Les Leucémies Aigües Myéloïdes (LAM) avec BCR::ABL1.

Par le Docteur Jean-Claude CHOMEL, Ancien responsable de l’Unité Médicale d’Onco-Hématologie Moléculaire, Service de Cancérologie Biologique, Centre Hospitalier Universitaire de Poitiers

et le Docteur Lara BOUCHER, Docteur Junior, Services d’Hématologie Biologique et de Cancérologie Biologique, Centre Hospitalier Universitaire de Poitiers

La Leucémie Myéloïde Chronique (LMC) est le premier cancer humain ayant été associé à une anomalie chromosomique, le chromosome Philadelphie. La translocation t(9;22)(q34;q11) est ainsi à l’origine de l’oncogène BCR::ABL1 directement responsable de l’hémopathie.

Historiquement, la LMC progresse d’une phase chronique vers une phase blastique (ou aigüe) de pronostic sombre.

Cette hémopathie est désormais diagnostiquée en phase chronique. De plus, l’utilisation des inhibiteurs de la tyrosine kinase ABL1 permet à la majorité des patients de ne plus évoluer vers la phase blastique.

Si le réarrangement BCR::ABL1 est pathognomonique de la LMC, il n’est cependant pas exclusivement décrit dans cette pathologie et peut ainsi être retrouvé chez des patients atteints de Leucémie Aigües. Parmi les cas recensés, seules de très rares Leucémies Aigües Myéloïdes (LAM) présentant ce réarrangement dès le diagnostic ont été rapportées, définissant les LAM avec BCR::ABL1.

Les LAM constituent un groupe hétérogène d’hémopathies malignes. Lors du diagnostic, plusieurs clones malins (avec un nombre variable d’anomalies génétiques) peuvent être détectés dans la moelle osseuse du patient.

C’est ce qui détermine l’architecture clonale de la LAM et traduit le phénomène d’hétérogénéité tumorale.

La classification diagnostique des LAM a été mise à jour en 2022 grâce à l’amélioration des connaissances de la physiopathologie de ces hémopathies et l’intégration des anomalies génétiques détectées notamment par séquençage haut débit.

Cette classification reconnaît désormais les LAM avec BCR::ABL1 comme une entité à part entière et les distingue des LAM secondaires à une LMC préexistante.

Au diagnostic, ces LAM se définissent par l’identification du réarrangement BCR::ABL1 associé à un envahissement médullaire de cellules malignes (cellules blastiques) supérieur à 20%. La faible incidence des LAM avec BCR::ABL1 et l’absence d’un consensus solide sur leur caractérisation est à l’origine des nombreux biais d’inclusion des patients au sein des études effectuées. Cela rend particulièrement difficile la mise en place de critères robustes permettant de les distinguer d’une transformation blastique de LMC ou d’une LMC d’emblée en phase aigüe.

Dans une ère où la biologie moléculaire constitue un élément pivot des nouveaux systèmes de classifications, nous avons cherché à mieux caractériser les LAM avec BCR::ABL1.

Pour cela, nous avons intégré aux données de la littérature celles d’une analyse moléculaire approfondie de plusieurs cohortes de patients atteints de LMC ou de LAM. Le paysage mutationnel mis en évidence sur ADN génomique et l’étude de l’expression des ARN messagers ont permis de distinguer les LAM avec BCR::ABL1 des autres LAM ainsi que des LMC (Tableau 1).
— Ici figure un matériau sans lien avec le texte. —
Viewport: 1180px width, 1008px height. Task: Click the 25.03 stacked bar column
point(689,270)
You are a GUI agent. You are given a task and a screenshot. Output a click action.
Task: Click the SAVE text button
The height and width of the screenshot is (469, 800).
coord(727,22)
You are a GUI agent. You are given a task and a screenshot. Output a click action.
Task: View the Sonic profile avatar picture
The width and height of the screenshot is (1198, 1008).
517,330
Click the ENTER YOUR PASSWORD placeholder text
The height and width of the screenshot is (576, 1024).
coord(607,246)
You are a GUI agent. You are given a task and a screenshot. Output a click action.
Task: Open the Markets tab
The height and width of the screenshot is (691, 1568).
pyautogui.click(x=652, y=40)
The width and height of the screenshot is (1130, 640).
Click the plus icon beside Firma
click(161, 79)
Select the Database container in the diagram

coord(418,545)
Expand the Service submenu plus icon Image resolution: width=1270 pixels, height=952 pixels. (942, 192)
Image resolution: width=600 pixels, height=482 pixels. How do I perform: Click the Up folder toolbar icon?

Elles sont ainsi caractérisées par (1) la présence du réarrangement BCR::ABL1 en tant qu’anomalie initiale de la leucémie, (2) la détection de mutations spécifiques des LAM en tant qu’événements additionnels survenant au cours de l’évolution tumorale et (3) un profil d’expression comparable à celui des LAM.

Si l'architecture clonale LAM avec BCR::ABL1 semble affirmer leur caractère de novo, une question clé demeure : quel rôle exact joue cet oncogène dans la genèse de ces hémopathies? Nous soutenons l’hypothèse selon laquelle ces leucémies pourraient émerger de l’acquisition de mutations propres aux LAM dans un contexte où BCR::ABL1 établirait un terrain propice au développement de la maladie, sans être lui-même la cause directe de la LAM. En d'autres termes, BCR::ABL1 jouerait le rôle d’instigateur silencieux en se comportant comme une mutation dite de l’hématopoïèse clonale (Figure 1). BCR::ABL1 pourrait alors être à l’origine d’un état préleucémique favorisant le développement d’une LAM par acquisition de mutations somatiques additionnelles.

Cette hypothèse ouvre la voie vers de nouvelles perspectives de recherche contribuant à une meilleure compréhension biologique des LAM avec BCR::ABL1.